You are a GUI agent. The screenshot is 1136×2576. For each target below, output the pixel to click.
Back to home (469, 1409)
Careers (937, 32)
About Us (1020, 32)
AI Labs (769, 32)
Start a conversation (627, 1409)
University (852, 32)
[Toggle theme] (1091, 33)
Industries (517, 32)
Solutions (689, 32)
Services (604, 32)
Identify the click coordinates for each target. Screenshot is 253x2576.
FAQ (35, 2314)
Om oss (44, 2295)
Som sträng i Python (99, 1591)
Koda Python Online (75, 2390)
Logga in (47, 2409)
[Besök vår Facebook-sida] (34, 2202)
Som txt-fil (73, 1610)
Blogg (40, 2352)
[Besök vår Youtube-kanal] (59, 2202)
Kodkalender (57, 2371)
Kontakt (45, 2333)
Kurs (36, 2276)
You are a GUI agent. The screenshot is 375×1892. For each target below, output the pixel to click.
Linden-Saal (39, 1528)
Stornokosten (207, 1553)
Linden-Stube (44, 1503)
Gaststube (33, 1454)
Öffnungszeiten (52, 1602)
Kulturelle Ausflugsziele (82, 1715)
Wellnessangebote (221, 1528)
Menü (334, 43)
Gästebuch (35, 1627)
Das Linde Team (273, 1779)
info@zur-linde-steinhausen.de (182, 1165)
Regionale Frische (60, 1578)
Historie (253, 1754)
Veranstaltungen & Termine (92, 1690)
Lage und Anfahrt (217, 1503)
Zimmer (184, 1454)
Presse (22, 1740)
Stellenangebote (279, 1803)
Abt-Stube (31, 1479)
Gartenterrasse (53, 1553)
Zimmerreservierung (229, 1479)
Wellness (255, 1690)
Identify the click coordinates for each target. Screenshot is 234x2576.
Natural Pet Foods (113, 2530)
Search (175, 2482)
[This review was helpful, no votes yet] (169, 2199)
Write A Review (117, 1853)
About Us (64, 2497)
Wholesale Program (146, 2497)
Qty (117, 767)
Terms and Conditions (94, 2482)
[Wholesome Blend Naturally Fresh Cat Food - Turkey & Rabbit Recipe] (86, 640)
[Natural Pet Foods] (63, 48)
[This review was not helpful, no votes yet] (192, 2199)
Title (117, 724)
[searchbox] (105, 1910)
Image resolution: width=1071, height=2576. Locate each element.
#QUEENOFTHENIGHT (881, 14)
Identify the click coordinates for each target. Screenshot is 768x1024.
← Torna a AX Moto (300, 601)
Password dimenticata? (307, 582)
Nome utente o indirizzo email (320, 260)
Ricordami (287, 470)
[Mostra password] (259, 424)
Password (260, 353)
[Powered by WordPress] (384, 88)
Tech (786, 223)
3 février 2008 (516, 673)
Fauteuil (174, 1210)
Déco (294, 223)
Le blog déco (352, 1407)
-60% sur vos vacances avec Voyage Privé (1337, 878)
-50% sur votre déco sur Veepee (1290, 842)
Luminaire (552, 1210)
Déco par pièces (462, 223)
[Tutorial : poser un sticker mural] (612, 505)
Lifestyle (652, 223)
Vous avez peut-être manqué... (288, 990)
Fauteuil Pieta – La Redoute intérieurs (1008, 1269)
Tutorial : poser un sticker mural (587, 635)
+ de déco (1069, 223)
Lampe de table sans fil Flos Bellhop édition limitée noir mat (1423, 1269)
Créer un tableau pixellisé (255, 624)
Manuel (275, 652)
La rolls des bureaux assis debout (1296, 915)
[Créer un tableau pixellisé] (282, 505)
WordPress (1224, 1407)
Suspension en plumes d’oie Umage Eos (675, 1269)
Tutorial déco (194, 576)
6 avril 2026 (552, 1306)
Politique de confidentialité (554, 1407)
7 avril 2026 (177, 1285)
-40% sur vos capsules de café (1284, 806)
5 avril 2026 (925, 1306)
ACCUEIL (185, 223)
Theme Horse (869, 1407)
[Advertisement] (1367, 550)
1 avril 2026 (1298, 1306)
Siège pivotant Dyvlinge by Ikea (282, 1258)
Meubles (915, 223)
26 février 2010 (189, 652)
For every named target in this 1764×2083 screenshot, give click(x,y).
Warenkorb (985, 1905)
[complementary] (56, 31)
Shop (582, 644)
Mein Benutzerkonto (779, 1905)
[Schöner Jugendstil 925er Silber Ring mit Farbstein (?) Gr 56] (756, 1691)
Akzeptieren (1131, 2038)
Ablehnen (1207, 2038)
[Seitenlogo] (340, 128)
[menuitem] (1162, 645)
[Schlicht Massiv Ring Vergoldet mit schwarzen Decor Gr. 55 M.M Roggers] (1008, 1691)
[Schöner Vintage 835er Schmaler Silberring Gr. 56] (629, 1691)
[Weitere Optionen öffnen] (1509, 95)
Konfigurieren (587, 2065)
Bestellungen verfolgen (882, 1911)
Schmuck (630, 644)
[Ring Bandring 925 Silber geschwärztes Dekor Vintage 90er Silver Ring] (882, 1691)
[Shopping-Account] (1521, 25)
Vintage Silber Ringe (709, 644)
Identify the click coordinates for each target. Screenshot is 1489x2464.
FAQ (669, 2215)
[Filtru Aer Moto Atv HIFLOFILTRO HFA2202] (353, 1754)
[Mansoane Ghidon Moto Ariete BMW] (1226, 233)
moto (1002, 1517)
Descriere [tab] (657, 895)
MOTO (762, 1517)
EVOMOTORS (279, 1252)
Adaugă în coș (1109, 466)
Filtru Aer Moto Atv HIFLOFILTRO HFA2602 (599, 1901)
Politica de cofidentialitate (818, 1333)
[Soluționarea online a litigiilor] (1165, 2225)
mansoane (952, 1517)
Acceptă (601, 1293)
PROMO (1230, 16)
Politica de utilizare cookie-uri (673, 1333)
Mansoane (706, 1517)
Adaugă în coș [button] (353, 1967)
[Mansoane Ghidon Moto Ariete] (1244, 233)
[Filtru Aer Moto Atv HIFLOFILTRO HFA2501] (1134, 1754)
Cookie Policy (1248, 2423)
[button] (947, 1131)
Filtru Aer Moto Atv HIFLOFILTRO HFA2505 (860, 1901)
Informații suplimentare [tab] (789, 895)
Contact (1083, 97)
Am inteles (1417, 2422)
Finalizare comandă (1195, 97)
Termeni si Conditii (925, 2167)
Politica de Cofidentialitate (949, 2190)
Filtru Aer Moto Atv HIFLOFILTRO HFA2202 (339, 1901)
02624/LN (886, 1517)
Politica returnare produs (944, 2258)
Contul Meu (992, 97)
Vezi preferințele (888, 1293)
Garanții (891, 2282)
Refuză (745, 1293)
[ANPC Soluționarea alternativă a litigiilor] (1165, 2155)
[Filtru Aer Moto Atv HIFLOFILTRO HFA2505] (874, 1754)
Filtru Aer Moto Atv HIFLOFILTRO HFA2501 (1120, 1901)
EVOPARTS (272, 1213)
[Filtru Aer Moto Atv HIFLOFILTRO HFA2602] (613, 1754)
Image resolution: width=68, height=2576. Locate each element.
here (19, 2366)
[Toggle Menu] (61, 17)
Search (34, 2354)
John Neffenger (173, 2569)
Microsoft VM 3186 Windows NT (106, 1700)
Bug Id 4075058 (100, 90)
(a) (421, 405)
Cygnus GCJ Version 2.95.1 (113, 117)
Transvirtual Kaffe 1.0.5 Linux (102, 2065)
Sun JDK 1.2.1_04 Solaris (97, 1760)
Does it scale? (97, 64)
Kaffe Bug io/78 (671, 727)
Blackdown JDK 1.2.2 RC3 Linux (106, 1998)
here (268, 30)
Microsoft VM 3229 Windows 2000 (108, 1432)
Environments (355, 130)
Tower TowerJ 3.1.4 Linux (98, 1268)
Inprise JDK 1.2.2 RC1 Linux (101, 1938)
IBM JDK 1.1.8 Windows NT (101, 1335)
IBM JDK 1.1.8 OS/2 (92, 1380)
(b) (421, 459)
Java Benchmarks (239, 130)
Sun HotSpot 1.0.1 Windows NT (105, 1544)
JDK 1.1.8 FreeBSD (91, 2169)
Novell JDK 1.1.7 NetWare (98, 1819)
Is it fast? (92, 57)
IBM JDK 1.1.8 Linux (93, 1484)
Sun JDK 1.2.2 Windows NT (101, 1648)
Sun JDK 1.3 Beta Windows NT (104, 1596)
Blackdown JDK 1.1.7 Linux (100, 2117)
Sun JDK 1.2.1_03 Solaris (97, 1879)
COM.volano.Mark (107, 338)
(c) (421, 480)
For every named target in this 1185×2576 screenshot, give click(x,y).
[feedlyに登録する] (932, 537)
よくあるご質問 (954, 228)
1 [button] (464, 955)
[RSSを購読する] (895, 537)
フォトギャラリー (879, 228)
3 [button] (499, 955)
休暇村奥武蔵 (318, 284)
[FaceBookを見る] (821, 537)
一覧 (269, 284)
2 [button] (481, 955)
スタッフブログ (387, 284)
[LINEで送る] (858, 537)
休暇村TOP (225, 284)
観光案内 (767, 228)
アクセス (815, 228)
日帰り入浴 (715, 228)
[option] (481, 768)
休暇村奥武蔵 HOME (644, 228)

__EXERCISE BRIEF__: An exact, complete copy of the lines above from the one with "[This review was not" through the one with "[Créer un tableau pixellisé] (282, 505)" is the whole answer.

__ANSWER SECTION__:
[This review was not helpful, no votes yet] (192, 2199)
Title (117, 724)
[searchbox] (105, 1910)
Image resolution: width=1071, height=2576. Locate each element.
#QUEENOFTHENIGHT (881, 14)
Identify the click coordinates for each target. Screenshot is 768x1024.
← Torna a AX Moto (300, 601)
Password dimenticata? (307, 582)
Nome utente o indirizzo email (320, 260)
Ricordami (287, 470)
[Mostra password] (259, 424)
Password (260, 353)
[Powered by WordPress] (384, 88)
Tech (786, 223)
3 février 2008 (516, 673)
Fauteuil (174, 1210)
Déco (294, 223)
Le blog déco (352, 1407)
-60% sur vos vacances avec Voyage Privé (1337, 878)
-50% sur votre déco sur Veepee (1290, 842)
Luminaire (552, 1210)
Déco par pièces (462, 223)
[Tutorial : poser un sticker mural] (612, 505)
Lifestyle (652, 223)
Vous avez peut-être manqué... (288, 990)
Fauteuil Pieta – La Redoute intérieurs (1008, 1269)
Tutorial : poser un sticker mural (587, 635)
+ de déco (1069, 223)
Lampe de table sans fil Flos Bellhop édition limitée noir mat (1423, 1269)
Créer un tableau pixellisé (255, 624)
Manuel (275, 652)
La rolls des bureaux assis debout (1296, 915)
[Créer un tableau pixellisé] (282, 505)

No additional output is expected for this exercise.